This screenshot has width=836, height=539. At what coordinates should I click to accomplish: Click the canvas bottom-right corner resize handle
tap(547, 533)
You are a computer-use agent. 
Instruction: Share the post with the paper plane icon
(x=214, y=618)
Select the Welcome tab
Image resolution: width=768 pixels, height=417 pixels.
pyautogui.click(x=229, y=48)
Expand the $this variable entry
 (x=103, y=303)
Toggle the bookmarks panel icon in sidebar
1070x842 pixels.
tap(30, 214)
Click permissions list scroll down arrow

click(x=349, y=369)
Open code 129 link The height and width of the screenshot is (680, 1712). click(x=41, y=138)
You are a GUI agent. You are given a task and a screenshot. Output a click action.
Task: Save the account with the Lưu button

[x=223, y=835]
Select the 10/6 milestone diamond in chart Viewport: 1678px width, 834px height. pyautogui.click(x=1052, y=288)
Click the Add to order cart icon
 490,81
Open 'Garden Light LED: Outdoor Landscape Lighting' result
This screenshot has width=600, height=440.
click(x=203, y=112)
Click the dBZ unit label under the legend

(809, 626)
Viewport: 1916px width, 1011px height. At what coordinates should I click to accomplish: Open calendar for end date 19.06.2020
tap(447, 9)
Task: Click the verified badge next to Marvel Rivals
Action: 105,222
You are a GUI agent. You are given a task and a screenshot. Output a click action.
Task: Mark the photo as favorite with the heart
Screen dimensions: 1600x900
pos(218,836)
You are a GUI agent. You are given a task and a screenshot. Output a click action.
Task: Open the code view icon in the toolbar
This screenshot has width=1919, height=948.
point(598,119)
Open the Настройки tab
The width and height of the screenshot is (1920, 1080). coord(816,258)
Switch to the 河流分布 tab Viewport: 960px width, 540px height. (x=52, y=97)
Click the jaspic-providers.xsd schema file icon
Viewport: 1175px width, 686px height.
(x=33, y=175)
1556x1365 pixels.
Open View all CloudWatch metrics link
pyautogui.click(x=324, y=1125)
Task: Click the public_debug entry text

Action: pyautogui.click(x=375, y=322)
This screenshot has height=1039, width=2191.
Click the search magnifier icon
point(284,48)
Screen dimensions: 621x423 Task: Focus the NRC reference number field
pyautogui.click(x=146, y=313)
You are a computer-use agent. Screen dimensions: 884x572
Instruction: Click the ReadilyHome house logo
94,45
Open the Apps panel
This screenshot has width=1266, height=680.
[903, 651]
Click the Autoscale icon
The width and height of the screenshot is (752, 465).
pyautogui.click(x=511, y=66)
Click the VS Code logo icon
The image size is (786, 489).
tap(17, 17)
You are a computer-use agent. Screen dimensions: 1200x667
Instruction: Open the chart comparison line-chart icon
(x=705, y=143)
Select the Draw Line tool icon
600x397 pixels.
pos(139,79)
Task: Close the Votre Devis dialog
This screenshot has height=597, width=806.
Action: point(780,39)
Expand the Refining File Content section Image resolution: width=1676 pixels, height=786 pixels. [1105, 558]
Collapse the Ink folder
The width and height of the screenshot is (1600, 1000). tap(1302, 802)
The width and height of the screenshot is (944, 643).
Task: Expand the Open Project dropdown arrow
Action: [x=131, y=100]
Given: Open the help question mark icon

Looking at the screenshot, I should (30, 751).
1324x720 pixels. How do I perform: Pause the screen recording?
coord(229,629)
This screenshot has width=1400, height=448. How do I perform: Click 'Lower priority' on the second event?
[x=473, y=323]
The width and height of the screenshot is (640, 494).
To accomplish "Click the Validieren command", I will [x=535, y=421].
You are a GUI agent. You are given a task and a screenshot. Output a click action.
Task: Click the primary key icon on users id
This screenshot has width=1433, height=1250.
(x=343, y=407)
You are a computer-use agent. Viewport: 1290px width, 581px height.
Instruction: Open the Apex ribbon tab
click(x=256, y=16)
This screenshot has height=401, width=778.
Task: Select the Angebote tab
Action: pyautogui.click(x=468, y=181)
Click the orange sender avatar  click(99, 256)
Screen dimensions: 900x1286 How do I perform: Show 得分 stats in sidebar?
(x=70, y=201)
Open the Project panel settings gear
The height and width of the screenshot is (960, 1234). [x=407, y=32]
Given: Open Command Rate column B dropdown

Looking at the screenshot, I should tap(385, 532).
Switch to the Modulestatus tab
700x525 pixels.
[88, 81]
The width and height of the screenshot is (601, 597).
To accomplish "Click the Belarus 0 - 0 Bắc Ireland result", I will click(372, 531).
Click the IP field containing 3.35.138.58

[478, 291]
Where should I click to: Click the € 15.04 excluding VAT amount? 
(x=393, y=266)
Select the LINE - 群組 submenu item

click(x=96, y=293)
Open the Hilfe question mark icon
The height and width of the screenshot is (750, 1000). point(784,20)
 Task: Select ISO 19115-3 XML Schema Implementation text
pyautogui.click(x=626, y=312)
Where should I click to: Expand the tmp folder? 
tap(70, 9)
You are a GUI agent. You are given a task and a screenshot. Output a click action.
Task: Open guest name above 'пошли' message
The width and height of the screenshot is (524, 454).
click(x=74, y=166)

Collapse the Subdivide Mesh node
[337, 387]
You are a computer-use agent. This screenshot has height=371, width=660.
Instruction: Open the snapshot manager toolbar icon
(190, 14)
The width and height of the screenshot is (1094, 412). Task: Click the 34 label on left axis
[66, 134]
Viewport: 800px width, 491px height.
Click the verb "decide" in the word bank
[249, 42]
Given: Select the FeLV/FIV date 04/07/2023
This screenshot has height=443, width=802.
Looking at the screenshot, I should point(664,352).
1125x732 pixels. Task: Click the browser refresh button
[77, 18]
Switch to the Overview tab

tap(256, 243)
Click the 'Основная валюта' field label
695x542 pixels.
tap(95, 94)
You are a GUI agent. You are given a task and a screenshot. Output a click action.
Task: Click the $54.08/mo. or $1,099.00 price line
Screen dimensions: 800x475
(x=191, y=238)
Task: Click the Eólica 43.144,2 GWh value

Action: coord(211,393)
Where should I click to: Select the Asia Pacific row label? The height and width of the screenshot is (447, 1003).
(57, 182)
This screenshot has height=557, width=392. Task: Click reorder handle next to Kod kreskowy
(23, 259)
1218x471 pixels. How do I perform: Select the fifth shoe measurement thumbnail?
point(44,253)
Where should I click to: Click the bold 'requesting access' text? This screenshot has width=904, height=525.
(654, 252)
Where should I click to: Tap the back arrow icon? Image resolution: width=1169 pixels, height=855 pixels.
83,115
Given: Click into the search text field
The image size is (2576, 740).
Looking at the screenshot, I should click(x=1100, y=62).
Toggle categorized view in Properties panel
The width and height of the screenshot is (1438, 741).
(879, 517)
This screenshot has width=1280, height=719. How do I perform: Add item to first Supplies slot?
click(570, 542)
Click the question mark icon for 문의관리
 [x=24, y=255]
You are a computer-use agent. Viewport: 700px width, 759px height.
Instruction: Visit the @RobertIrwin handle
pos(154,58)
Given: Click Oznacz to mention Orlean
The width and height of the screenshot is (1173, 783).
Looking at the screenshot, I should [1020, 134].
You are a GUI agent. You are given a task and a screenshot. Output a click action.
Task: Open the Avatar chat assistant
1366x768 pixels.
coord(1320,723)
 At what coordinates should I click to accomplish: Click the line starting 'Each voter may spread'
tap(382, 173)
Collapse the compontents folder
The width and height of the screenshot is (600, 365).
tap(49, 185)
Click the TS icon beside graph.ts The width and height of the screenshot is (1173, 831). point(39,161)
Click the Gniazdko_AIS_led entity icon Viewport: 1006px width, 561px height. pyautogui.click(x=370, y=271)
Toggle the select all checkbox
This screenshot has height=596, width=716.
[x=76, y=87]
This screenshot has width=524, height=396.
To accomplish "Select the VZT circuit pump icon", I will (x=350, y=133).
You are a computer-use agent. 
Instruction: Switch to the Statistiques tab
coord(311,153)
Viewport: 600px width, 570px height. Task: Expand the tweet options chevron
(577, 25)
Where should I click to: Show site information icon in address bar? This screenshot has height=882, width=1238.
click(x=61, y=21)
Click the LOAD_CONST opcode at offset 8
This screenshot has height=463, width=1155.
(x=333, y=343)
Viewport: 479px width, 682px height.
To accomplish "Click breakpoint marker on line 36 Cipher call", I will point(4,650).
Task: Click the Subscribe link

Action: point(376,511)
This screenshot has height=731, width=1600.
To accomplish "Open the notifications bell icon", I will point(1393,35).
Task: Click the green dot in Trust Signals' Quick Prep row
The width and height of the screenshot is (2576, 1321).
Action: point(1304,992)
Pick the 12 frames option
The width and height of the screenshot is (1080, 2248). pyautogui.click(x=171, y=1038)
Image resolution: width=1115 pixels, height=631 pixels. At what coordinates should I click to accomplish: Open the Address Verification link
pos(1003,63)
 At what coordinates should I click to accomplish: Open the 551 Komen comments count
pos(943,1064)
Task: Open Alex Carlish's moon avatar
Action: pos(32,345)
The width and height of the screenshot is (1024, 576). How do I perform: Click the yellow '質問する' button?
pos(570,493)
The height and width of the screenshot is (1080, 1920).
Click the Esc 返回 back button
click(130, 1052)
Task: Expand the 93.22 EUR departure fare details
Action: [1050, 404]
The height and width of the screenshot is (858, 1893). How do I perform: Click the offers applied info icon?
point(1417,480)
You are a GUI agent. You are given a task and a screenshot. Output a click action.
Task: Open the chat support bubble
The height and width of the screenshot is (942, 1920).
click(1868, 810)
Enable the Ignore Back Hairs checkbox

▶ _Exercise goal_: Among the entries above, the line containing "Open the Hilfe question mark icon", the line containing "You are a computer-use agent. This", and all lines between them are to be restated word for word; nothing else belongs in the reply.

▶ _Solved exercise_:
Open the Hilfe question mark icon
The height and width of the screenshot is (750, 1000). point(784,20)
 Task: Select ISO 19115-3 XML Schema Implementation text
pyautogui.click(x=626, y=312)
Where should I click to: Expand the tmp folder? 
tap(70, 9)
You are a GUI agent. You are given a task and a screenshot. Output a click action.
Task: Open guest name above 'пошли' message
The width and height of the screenshot is (524, 454).
click(x=74, y=166)

Collapse the Subdivide Mesh node
[337, 387]
You are a computer-use agent. This screenshot has height=371, width=660.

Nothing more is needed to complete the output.